Stored records:
▽

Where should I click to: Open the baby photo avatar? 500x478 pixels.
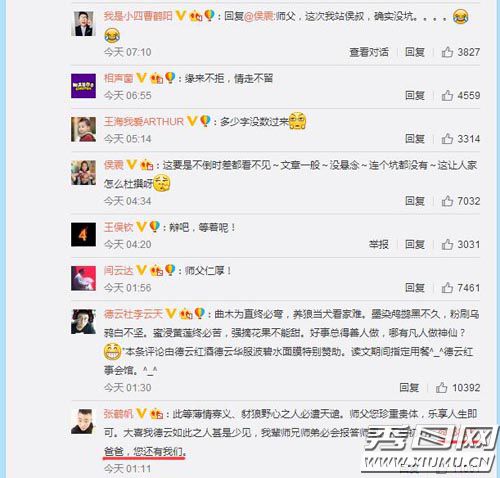[x=83, y=129]
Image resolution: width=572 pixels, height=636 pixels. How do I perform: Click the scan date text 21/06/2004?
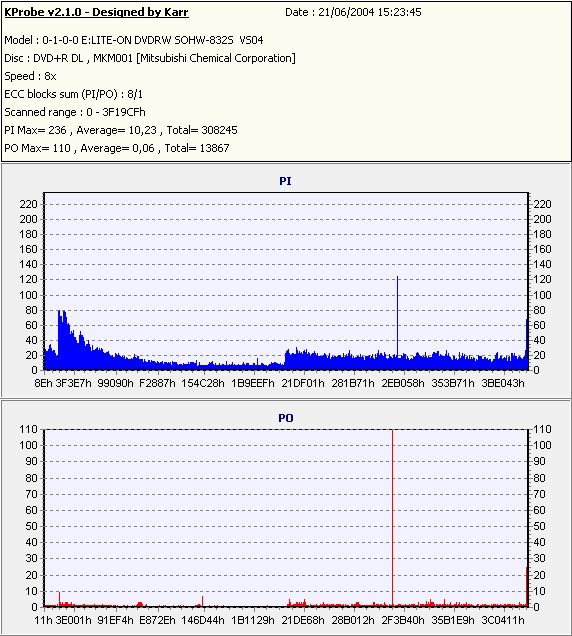[x=346, y=12]
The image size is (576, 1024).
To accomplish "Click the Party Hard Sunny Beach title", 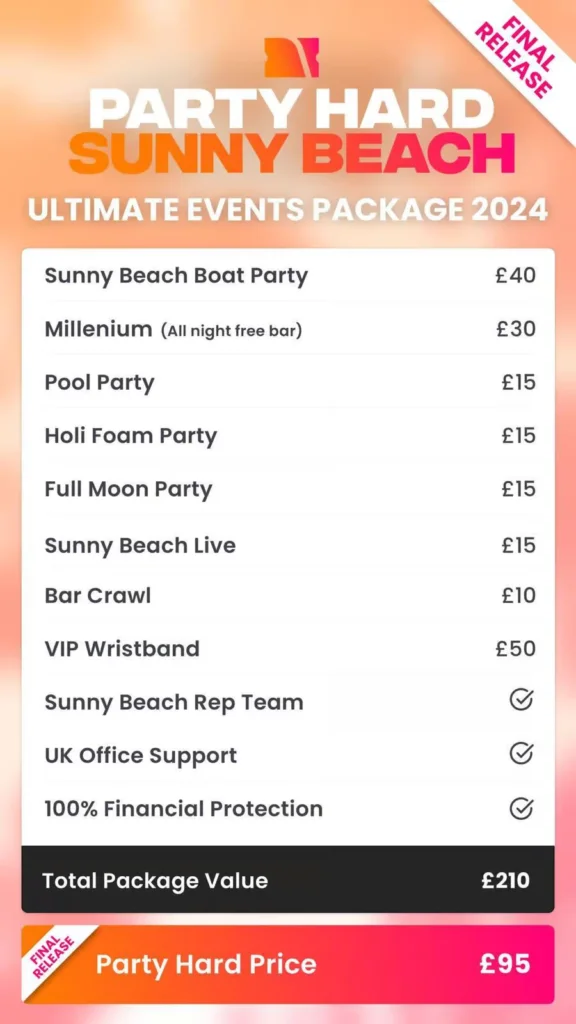I will (291, 130).

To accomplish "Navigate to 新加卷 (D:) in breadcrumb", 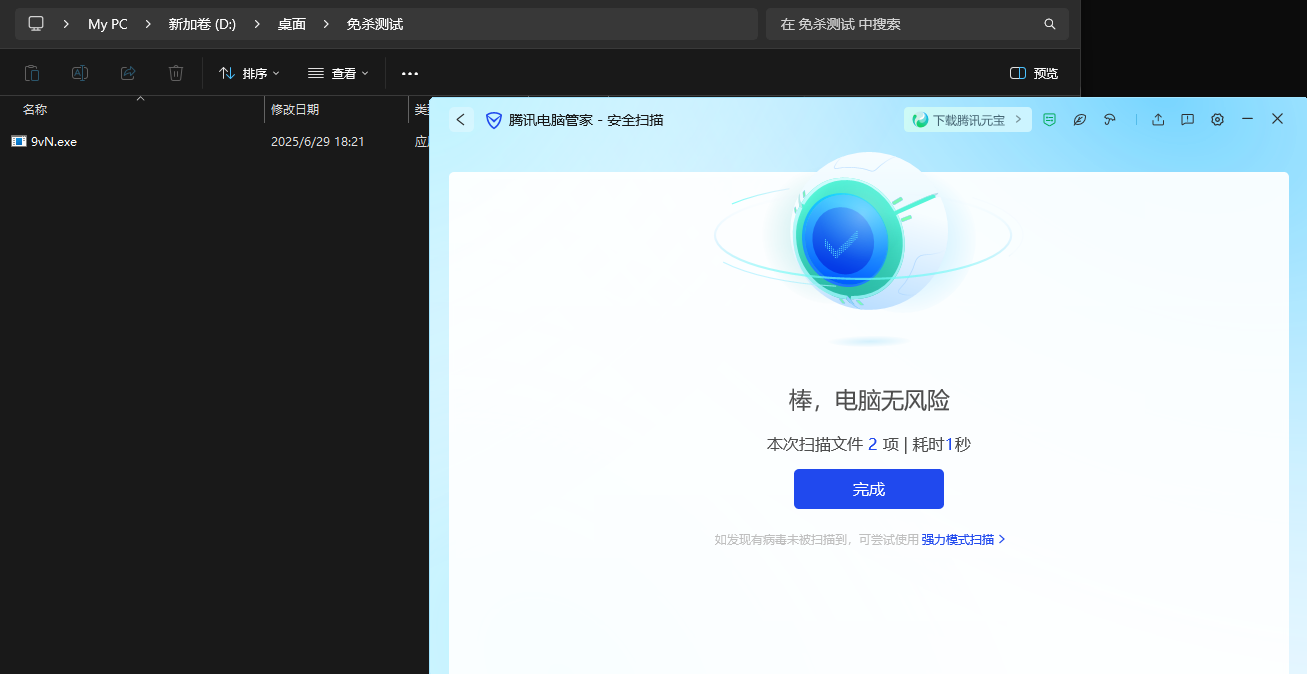I will pos(201,24).
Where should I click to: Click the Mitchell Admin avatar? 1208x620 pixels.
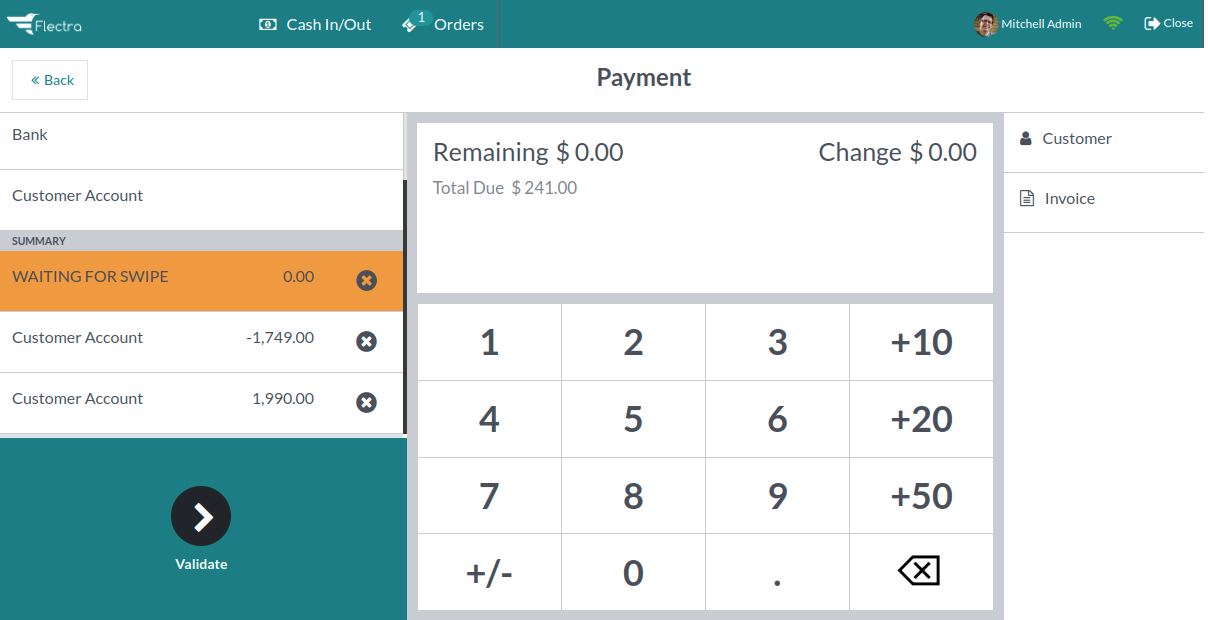[986, 24]
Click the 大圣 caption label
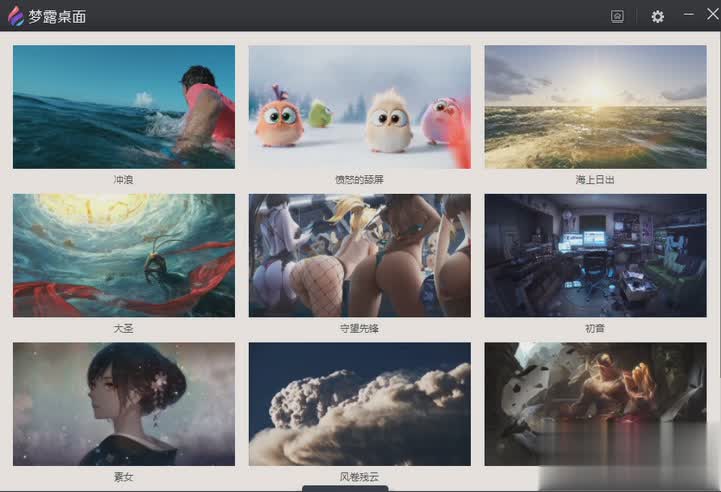 (x=124, y=328)
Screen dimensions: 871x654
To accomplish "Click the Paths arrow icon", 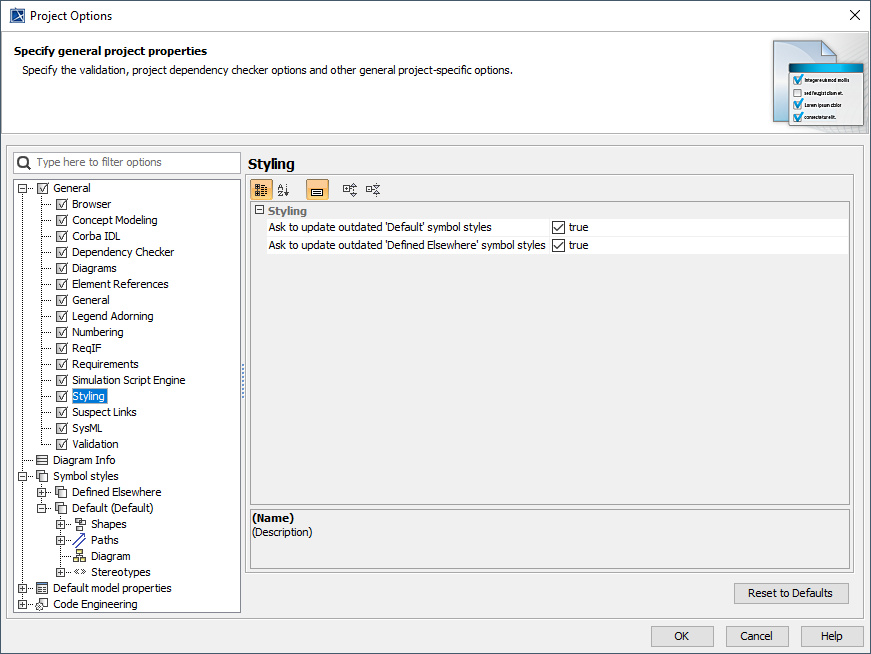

△

### Problem to solve:
Would you transcribe, exactly and only, the lines from the one that contains "Where should I click to: Click" through the last line of the data above, without any pictures?

### Answer to this task:
Where should I click to: Click the Mitchell Admin avatar? 1208x620 pixels.
[986, 24]
Click the 大圣 caption label
 (x=124, y=328)
Screen dimensions: 871x654
To accomplish "Click the Paths arrow icon", 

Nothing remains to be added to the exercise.